By Lisa Wang and Lauly Li  /  Staff reporters

Kinpo Group (金仁寶集團), which includes the world’s second-largest laptop computer maker Compal Electronics Inc (仁寶), has not felt the pinch of a recent water supply reduction, group chairman Rock Hsu (許勝雄) said yesterday, adding that the group was a relatively low consumer of water.

Hsu’s comments came as the government is considering launching more stringent water conservation measures — including cutting water supply to industrial users by 10 percent — to cope with the nation’s worst drought in about four decades.

“We are not facing a water [shortage] problem. Kinpo only performs [electronics] processing [here]. We consume very little water,” Hsu said on the sidelines of a monthly meeting of a business group, the Third Wednesday Club (三三會).

The impact of the deteriorating water supply situation in Taiwan on Kimpo less sever, as most of the group’s manufacturing sites are located in China, Southeast Asia and other parts of the world.

Compal, which makes computers for Dell Inc and Lenovo Group Ltd (聯想), manufactures its products primarily in Chinese cities, including Nanjing, Kunshan and Chongqing.

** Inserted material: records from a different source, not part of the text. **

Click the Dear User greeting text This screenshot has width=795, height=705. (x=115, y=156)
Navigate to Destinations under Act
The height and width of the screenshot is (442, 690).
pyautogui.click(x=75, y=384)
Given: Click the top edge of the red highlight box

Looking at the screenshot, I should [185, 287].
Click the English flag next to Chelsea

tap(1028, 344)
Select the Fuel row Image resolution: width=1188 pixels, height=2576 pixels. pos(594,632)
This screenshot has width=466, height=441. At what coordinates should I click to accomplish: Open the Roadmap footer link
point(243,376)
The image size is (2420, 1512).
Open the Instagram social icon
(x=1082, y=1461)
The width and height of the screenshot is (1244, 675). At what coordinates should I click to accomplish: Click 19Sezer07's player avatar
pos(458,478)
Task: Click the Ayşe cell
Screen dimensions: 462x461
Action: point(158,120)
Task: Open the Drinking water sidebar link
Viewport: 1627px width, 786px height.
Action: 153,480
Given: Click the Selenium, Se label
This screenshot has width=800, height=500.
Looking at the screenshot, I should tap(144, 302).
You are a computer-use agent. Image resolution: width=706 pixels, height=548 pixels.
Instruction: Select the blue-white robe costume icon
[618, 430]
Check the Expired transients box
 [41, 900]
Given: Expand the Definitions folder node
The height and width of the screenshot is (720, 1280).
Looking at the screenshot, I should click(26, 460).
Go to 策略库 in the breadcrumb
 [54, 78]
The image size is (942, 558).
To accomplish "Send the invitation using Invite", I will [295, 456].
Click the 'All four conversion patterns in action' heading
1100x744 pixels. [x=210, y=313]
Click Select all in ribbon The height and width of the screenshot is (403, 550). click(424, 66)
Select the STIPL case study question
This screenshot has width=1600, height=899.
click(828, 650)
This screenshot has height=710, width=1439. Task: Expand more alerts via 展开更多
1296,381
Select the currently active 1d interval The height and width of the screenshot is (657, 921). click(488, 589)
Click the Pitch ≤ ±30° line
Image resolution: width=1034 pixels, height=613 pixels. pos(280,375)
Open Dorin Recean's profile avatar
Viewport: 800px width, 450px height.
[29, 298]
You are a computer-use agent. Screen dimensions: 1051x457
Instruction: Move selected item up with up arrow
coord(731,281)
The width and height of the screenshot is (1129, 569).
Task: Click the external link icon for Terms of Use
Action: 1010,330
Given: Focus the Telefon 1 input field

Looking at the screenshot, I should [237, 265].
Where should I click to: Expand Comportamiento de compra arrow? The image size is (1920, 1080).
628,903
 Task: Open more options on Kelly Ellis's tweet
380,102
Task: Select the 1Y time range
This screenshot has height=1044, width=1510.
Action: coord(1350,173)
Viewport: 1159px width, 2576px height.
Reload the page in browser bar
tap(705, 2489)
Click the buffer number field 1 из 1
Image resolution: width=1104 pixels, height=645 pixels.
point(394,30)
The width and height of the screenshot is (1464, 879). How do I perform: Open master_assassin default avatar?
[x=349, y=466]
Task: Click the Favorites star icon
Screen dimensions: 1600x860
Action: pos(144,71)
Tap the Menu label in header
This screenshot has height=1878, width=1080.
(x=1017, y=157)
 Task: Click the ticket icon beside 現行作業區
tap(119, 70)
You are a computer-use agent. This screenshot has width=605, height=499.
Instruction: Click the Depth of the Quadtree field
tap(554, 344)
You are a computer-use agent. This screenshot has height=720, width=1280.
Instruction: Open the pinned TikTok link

“Semiconductor companies are heavy water consumers,” Hsu said.

To improve water usage efficiency, over the past few years some local semiconductor companies have boosted their water recycle ratio to between 85 percent and 90 percent via water recovery systems, Hsu added.

It is the agricultural sector that faces the most severe problem of inefficient water use, Hsu said. As agriculture constitutes 60 percent of the nation’s total water usage, the government should adopt measures to improve irrigation and help conserve water, he said.

Hsu said he also agrees with state-run Taiwan Water Corp’s (台灣自來水公司) proposed price hikes for major consumers. Taiwan Water, which has kept water rates unchanged over the past 20 years, is mulling charging an extra 10 percent to 30 percent for heavy users next year to reflect rising costs.

The Industrial Development Bureau yesterday said that strict water rationing measures would have the most impact on the nation’s electronics, chemicals, basic metals, textile and petrochemical industries.

If the government decides to reduce water supplies to these sectors by 10 percent, about 899 large industrial users, or 34 percent of the 2,569 large industrial water users, would be affected by the measure, the bureau said.

On Monday, Chinese National Association of Industry and Commerce (工商協進會) chairman Lin Por-fong (林伯豐) said the government should not increase the reduction in water supply from its current 7.5 percent to a proposed 10 percent, adding that the industrial sector only consumes 10 percent of all water used.

The Ministry of Economic Affairs is scheduled to hold a water supply meeting today to discuss expanding water rationing across the nation, Vice Minister of Economic Affairs Yang Wei-fu (楊偉甫) told reporters after the conclusion of the Chinese Nationalist Party’s (KMT) weekly meeting.

The ministry is considering implementing the strictest level of water rationing before the end of May, ahead of its original timeframe, due to the worsening drought, Yang said, citing unimproved weather conditions and falling water levels at Shihmen Reservoir (石門水庫) in Taoyuan and Yungheshan Reservoir (永和山水庫) in Miaoli County.

The ministry today will also make a decision on whether to increase the reduction in supply of water for industrial use from the current 7.5 percent of water per day to 10 percent.